Exercises to complete:
[a] List every module that an import statement in the Glue upgrade walkthrough brings in.
[b] Pick up the Glue upgrade walkthrough right after its final line and write what comes next.
[Start Article]
Review the changes to make sure they meet your requirements, then choose Apply upgraded script.

Your job has now been successfully upgraded to AWS Glue version 4.0. You can check the Script tab to verify the updated script and the Job details tab to review the modified configuration.

Understanding the upgrade process through an example

We now show a production Glue 2.0 job that we would like to upgrade to Glue 4.0 using the Spark Upgrade feature. This Glue 2.0 job reads a dataset, updated daily in an S3 bucket under different partitions, containing new book reviews from an online marketplace and runs SparkSQL to gather insights into the user votes for the book reviews.

Original code (Glue 2.0) – before upgrade

import sys
from awsglue.transforms import *
from awsglue.utils import getResolvedOptions
from pyspark.context import SparkContext
from awsglue.context import GlueContext
from awsglue.job import Job
sc = SparkContext.getOrCreate()
glueContext = GlueContext(sc)
spark = glueContext.spark_session
job = Job(glueContext)
[End Article]
[Start Supplied material]
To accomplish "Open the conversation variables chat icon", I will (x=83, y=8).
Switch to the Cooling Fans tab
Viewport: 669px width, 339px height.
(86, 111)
[End Supplied material]
Outputs:
[a] sys, awsglue.transforms, awsglue.utils, pyspark.context, awsglue.context, awsglue.job

[b]
from collections import Sequence
from pyspark.sql.types import DecimalType
from pyspark.sql.functions import lit, to_timestamp, col

def is_data_type_sequence(coming_dict):
    return True if isinstance(coming_dict, Sequence) else False

def dataframe_to_dict_list(df):
    return [row.asDict() for row in df.collect()]

books_input_path = (
    "s3://aws-bigdata-blog/generated_synthetic_reviews/data/product_category=Books/"
)
view_name = "books_temp_view"
static_date = "2010-01-01"
books_source_df = (
    spark.read.option("header", "true")
    .option("recursiveFileLookup", "true")
    .option("path", books_input_path)
    .parquet(books_input_path)
)
books_source_df.createOrReplaceTempView(view_name)
books_with_new_review_dates_df = spark.sql(
    f"""
        SELECT 
        {view_name}.*,
            DATE_ADD(to_date(review_date), "180.8") AS next_review_date,
            CASE 
                WHEN DATE_ADD(to_date(review_date), "365") < to_date('{static_date}') THEN 'Yes' 
                ELSE 'No' 
            END AS Actionable
        FROM {view_name}
    """
)
books_with_new_review_dates_df.createOrReplaceTempView(view_name)
aggregate_books_by_marketplace_df = spark.sql(
    f"SELECT marketplace, count({view_name}.*) as total_count, avg(star_rating) as average_star_ratings, avg(helpful_votes) as average_helpful_votes, avg(total_votes) as average_total_votes  FROM {view_name} group by marketplace"
)
aggregate_books_by_marketplace_df.show()
data = dataframe_to_dict_list(aggregate_books_by_marketplace_df)
if is_data_type_sequence(data):
    print("data is valid")
else:
    raise ValueError("Data is invalid")

aggregated_target_books_df = aggregate_books_by_marketplace_df.withColumn(
    "average_total_votes_decimal", col("average_total_votes").cast(DecimalType(3, -2))
)
aggregated_target_books_df.show()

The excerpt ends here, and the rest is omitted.